● **Records from a collection**:

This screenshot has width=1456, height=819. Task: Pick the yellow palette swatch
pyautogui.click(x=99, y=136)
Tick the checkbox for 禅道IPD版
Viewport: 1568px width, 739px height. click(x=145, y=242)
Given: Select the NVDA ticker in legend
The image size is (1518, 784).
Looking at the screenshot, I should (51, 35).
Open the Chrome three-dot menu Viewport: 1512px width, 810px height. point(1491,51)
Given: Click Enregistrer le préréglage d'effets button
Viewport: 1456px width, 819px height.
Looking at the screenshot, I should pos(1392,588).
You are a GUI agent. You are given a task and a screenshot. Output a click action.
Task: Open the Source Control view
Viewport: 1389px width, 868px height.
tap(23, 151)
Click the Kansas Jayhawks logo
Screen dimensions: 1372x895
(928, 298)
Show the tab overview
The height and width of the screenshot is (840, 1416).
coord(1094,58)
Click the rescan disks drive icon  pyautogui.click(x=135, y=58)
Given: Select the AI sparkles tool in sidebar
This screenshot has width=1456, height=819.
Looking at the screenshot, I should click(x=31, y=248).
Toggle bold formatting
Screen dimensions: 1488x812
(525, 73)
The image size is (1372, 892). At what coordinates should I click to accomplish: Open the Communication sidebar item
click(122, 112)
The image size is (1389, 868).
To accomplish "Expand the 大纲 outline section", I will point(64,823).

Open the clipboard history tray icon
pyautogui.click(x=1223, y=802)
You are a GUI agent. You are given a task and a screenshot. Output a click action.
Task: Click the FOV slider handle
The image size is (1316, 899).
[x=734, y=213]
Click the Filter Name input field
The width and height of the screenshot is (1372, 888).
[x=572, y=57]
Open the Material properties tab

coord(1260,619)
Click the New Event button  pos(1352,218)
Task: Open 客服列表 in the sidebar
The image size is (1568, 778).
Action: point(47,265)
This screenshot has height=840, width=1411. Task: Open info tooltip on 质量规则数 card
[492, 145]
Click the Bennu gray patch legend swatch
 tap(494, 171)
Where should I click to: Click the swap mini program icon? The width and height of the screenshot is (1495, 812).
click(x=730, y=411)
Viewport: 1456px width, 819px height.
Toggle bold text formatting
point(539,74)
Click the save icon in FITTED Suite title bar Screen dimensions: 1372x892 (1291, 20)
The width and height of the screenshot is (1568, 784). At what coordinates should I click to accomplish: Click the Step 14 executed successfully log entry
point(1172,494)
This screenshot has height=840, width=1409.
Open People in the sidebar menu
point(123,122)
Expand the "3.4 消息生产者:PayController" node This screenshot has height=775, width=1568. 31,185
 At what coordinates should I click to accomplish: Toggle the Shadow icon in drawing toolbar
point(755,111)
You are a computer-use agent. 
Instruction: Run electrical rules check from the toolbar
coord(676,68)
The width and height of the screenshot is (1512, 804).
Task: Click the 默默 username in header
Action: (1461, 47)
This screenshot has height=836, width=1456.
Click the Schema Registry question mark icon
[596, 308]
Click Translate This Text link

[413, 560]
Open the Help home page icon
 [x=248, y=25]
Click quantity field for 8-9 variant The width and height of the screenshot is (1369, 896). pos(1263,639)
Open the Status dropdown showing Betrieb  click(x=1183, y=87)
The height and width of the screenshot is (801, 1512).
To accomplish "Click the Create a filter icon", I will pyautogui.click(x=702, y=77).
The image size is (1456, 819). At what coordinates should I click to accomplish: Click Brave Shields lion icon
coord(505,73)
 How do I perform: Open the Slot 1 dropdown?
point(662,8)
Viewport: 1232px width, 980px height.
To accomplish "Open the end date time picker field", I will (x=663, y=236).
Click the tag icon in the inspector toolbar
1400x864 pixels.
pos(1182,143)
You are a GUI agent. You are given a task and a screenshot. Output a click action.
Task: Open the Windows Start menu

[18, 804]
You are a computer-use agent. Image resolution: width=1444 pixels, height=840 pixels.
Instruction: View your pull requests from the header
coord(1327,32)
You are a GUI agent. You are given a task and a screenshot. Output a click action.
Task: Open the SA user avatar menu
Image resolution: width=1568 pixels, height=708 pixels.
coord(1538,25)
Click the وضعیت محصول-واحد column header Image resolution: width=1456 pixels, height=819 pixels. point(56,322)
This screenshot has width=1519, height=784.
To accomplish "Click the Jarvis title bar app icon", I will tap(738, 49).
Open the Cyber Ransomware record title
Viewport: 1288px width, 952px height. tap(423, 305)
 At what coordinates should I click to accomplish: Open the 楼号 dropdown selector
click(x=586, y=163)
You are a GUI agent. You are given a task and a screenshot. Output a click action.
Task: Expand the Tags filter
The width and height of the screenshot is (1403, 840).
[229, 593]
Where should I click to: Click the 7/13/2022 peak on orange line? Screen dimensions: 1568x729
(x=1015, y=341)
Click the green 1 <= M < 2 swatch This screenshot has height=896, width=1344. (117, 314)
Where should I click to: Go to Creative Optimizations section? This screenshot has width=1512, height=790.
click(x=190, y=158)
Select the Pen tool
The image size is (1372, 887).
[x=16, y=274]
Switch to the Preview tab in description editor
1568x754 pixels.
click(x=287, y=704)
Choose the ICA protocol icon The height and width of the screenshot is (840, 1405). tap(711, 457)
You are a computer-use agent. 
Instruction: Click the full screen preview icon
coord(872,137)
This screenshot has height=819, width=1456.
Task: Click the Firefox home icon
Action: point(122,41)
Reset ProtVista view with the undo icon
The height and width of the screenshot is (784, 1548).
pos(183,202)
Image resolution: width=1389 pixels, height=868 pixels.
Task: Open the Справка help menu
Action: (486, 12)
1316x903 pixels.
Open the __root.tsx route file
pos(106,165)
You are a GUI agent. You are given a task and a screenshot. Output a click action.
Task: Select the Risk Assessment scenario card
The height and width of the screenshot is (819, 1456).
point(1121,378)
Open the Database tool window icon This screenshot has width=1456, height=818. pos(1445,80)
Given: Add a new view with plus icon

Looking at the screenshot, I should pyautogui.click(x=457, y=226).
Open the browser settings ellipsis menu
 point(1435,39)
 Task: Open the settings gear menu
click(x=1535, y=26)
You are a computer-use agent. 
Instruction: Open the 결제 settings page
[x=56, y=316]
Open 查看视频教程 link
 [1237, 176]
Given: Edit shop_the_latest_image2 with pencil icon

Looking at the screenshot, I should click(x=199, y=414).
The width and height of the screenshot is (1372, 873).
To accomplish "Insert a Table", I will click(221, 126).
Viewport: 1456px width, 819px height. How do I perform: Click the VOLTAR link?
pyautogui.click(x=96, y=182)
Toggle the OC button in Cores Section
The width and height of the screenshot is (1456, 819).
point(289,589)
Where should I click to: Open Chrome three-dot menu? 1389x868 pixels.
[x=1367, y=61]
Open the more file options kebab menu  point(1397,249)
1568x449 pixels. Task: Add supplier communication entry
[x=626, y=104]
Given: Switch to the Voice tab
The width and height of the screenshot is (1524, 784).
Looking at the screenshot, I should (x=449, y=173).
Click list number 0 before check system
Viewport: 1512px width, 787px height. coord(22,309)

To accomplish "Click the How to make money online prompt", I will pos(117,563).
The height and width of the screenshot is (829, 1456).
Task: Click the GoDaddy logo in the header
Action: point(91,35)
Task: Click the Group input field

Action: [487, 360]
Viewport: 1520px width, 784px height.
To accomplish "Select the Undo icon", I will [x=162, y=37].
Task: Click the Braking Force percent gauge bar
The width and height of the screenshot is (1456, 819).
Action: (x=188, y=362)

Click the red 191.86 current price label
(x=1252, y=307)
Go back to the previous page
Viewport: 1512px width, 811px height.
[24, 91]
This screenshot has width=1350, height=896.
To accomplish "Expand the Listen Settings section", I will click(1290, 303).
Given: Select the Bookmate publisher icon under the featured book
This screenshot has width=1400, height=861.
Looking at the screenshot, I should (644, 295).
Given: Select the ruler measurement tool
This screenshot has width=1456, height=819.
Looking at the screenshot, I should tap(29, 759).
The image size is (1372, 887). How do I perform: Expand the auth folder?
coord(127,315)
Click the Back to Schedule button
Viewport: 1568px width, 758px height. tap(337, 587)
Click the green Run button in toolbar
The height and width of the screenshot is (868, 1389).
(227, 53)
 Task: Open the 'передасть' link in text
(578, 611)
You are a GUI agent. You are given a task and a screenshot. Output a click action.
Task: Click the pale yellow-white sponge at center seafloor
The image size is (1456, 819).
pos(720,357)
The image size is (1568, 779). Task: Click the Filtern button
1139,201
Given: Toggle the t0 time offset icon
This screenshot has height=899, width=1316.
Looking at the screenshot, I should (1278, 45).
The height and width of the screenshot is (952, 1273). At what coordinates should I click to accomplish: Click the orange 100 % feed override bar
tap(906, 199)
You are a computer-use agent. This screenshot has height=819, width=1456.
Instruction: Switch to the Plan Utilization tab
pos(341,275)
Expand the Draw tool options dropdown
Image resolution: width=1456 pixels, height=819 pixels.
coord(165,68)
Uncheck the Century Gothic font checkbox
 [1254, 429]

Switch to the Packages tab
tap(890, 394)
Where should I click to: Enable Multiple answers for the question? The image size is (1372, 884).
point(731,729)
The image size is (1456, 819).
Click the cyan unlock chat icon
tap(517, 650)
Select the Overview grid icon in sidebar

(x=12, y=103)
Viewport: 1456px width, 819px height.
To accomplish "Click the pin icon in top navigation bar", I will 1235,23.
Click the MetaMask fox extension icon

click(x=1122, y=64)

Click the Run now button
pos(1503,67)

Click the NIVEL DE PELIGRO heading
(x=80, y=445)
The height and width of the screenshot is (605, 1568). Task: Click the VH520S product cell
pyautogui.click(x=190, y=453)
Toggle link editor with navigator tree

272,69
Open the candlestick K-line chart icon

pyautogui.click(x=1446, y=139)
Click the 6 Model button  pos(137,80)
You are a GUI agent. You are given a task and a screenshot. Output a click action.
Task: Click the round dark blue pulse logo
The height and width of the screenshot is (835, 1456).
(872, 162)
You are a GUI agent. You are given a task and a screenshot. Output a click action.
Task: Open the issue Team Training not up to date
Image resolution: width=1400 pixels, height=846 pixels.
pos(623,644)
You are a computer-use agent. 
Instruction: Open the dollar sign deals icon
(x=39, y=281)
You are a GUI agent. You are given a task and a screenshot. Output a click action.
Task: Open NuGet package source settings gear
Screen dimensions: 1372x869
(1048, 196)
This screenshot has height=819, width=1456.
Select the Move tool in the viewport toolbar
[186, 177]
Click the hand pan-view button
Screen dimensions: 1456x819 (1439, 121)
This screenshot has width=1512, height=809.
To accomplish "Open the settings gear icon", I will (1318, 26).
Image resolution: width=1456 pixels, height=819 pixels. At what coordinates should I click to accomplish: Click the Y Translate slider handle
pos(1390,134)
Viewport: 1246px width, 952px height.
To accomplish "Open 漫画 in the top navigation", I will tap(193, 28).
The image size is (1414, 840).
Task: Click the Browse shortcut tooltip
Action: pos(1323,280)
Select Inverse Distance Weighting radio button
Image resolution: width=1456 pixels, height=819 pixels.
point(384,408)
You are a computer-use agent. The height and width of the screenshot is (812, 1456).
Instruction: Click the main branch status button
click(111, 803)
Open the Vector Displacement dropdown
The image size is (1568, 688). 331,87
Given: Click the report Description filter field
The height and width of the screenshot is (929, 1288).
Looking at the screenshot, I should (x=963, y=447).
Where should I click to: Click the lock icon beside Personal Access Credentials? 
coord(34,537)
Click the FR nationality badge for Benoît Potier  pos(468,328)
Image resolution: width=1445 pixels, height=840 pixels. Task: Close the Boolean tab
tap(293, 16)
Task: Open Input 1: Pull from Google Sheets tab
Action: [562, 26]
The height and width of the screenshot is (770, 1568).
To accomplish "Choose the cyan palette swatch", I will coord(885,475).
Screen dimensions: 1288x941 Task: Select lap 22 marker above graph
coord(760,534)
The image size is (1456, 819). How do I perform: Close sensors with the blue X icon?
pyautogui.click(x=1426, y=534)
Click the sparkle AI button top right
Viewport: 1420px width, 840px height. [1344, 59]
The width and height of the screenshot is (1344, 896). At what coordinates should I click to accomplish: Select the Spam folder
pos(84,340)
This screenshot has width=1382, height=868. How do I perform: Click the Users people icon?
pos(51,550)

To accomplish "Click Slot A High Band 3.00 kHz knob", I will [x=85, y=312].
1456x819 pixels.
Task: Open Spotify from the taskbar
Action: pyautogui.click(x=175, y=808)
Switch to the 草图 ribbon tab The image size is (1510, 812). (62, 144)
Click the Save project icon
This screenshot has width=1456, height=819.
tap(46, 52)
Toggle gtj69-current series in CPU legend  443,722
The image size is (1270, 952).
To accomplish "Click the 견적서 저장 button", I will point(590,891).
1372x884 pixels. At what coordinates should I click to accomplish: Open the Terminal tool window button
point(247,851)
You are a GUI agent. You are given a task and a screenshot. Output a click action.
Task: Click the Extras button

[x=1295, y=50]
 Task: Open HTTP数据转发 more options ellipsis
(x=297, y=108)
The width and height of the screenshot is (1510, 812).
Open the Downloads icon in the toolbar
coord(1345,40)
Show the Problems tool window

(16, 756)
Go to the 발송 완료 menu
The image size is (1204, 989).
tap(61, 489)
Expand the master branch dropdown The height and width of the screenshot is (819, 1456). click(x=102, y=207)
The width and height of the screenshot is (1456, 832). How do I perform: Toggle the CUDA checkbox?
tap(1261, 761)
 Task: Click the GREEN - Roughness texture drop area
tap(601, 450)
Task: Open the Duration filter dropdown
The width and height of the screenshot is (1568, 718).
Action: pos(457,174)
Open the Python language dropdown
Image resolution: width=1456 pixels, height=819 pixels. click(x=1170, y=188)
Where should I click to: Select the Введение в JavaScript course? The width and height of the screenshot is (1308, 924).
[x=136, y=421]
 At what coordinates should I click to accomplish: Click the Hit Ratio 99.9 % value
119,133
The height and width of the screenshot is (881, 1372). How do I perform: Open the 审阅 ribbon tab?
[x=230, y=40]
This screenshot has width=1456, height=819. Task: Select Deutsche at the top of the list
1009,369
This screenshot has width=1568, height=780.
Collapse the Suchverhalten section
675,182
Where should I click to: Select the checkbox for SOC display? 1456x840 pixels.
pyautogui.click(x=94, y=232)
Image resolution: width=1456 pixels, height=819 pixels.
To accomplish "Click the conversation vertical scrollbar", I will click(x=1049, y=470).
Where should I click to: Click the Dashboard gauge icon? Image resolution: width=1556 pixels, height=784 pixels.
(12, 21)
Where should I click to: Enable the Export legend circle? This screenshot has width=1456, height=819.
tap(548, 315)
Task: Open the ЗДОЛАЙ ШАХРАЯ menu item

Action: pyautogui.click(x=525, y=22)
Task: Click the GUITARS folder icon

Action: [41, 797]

● **WORK TO BE COMPLETED**: Filter the preceding entries down to the lines with "Choose".

● **TASK SOLUTION**:
Choose the ICA protocol icon The height and width of the screenshot is (840, 1405). tap(711, 457)
To accomplish "Choose the cyan palette swatch", I will coord(885,475).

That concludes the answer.